Author: Mark Szymczyk
Last Update: September 19, 2012
This article provides an introduction to the Simple DirectMedia Library (SDL) and using it for OpenGL programs. Although I focus on using SDL with Mac OS X in the article, there is also a lot of good information for SDL developers on any platform.
The Xcode setup instructions in the article no longer apply in Xcode 4. I added a link to my Using SDL with Xcode 4 article to the HTML version of this article. (September 19, 2012)
I removed the last three sentences of the first paragraph in the Setting Up SDL in Xcode section. SDL 1.2.14 removed the Project Builder templates so there was no need to explain the difference between the Xcode and Project Builder templates. SDL now has Xcode project templates for Mac OS X 10.4 (Tiger), 10.5 (Leopard), and 10.6 (Snow Leopard). (December 29, 2009)
I revised the material on including the OpenGL header files. The new material makes it very clear that including SDL_opengl.h is superior from a cross-platform perspective than including gl.h manually. (December 4, 2007)

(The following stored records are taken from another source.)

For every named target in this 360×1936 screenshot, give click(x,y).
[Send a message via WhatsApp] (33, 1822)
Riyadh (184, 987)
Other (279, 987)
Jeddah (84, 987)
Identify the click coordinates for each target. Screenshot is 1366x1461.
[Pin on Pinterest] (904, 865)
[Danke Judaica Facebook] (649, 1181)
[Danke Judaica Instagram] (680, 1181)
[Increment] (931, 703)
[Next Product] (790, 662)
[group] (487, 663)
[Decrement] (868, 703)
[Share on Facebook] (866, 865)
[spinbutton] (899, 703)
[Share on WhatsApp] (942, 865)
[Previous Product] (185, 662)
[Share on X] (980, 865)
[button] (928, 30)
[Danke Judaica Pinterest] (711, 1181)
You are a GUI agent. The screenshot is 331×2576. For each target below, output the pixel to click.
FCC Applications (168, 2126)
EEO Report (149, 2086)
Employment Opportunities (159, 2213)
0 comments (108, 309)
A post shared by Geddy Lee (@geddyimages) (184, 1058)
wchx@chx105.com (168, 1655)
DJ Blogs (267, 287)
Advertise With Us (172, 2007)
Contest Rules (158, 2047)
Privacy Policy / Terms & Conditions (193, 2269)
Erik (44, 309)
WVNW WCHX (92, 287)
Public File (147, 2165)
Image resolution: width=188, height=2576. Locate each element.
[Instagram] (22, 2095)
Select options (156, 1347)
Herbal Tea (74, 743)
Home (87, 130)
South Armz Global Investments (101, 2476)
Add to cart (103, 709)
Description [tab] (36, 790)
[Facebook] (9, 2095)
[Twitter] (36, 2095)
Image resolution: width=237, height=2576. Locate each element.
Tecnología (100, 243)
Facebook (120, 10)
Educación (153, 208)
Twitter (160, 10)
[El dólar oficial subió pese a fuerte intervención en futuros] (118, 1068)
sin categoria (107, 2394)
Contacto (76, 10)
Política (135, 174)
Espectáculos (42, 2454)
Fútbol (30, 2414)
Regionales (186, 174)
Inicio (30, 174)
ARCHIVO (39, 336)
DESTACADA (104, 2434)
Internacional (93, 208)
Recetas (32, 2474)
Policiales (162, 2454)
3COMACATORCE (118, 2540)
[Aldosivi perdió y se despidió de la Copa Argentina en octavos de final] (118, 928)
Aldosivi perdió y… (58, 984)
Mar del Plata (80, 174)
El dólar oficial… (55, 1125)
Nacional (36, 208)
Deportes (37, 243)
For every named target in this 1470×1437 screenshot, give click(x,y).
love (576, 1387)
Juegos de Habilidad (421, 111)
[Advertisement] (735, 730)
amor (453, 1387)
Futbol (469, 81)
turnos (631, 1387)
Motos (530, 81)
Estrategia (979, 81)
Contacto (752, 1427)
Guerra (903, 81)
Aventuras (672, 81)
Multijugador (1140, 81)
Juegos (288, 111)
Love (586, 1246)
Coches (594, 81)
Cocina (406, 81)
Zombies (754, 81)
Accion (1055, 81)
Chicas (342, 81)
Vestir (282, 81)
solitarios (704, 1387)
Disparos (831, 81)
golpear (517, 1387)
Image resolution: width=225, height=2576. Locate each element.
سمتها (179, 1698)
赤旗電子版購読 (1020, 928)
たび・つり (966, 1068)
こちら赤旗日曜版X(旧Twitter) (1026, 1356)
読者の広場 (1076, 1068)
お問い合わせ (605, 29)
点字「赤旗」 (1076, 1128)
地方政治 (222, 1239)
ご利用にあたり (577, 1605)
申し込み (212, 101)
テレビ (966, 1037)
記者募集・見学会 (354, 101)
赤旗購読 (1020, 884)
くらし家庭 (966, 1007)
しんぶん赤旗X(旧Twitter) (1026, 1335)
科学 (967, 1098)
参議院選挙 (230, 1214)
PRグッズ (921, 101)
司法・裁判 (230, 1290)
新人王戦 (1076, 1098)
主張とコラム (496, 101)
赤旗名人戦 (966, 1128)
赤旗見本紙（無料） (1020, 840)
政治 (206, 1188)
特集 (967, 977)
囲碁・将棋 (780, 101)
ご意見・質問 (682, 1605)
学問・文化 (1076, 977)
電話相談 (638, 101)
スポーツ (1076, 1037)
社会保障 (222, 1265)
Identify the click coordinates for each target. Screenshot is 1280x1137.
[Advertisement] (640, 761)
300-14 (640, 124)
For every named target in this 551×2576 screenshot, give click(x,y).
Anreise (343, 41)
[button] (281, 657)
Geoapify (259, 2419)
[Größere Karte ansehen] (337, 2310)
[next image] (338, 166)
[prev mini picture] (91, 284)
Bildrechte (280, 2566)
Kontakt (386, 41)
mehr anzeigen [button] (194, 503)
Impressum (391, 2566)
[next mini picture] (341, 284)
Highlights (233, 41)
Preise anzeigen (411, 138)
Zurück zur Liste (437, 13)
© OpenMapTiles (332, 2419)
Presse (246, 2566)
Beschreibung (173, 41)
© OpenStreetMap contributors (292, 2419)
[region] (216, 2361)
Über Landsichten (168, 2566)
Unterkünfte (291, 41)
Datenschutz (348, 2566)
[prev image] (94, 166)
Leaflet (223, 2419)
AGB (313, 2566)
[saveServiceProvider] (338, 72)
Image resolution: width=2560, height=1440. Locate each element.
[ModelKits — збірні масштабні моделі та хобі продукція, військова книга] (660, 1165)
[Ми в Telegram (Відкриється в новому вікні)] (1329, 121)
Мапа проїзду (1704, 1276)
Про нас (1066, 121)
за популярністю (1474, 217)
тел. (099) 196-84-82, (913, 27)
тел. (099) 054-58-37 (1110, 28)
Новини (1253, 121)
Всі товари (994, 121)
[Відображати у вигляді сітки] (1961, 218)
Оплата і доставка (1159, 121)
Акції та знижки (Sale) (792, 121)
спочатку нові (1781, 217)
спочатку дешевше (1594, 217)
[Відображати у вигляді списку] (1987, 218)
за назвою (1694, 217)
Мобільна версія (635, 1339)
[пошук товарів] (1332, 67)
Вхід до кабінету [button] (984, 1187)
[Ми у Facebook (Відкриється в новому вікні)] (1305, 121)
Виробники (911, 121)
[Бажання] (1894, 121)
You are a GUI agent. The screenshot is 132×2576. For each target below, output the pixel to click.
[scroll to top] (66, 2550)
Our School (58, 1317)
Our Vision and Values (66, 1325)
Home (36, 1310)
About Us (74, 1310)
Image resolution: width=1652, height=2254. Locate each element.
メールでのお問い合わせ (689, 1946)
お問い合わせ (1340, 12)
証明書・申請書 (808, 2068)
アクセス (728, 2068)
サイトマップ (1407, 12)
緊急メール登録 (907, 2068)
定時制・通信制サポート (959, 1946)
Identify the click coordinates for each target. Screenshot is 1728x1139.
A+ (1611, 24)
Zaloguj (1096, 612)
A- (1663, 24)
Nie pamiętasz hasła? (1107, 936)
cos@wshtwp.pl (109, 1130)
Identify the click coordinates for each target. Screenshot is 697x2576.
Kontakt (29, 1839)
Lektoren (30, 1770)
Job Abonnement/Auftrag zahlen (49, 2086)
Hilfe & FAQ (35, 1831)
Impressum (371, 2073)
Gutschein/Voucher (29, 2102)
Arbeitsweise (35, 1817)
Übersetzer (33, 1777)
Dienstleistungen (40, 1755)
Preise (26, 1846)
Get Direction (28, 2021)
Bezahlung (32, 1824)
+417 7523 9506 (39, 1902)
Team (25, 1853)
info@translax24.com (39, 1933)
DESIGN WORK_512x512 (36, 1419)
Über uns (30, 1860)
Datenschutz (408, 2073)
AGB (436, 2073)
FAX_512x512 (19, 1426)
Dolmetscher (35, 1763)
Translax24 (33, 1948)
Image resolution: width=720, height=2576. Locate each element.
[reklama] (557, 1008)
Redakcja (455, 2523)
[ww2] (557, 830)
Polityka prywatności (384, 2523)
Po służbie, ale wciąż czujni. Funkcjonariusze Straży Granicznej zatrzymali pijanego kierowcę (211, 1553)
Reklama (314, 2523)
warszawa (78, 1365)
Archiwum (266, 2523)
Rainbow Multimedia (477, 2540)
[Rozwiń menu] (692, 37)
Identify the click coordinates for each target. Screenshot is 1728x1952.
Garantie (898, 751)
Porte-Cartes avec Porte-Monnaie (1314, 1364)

The Mac OS X version of SDL 1.2.10 no longer includes an installer. The article has been updated to reflect that information. (June 9, 2006)
SDL 1.2.10 has been released. The Mac OS X version supports universal binaries. You no longer have to download the SDL source and build the framework to create universal binaries that run on Intel and PowerPC Macs. (May 17, 2006)
SDL is an open source library to handle the operating system dependent parts of game development. It can handle things like creating a window, reading mouse, keyboard, and joystick input from the player, playing audio, and creating threads.
SDL shines for writing games on multiple operating system. Suppose you wanted to write an OpenGL game that ran on Linux, Mac OS X, and Windows. Without a library like SDL, you would have to learn the following technologies:
SDL saves you the hassle of having to become intimately familiar with the details of programming multiple operating systems. Learn SDL and your code can run on multiple operating systems in the time it takes to write a game for one operating system.
SDL comes with functions for 2D graphics, but I’m going to be focusing on using SDL with OpenGL in this article. 2D drawing with OpenGL is faster than using SDL’s functions because OpenGL takes advantage of graphics hardware acceleration. Plus, OpenGL can be used for both 2D and 3D graphics, which makes OpenGL more versatile than SDL’s 2D drawing functions.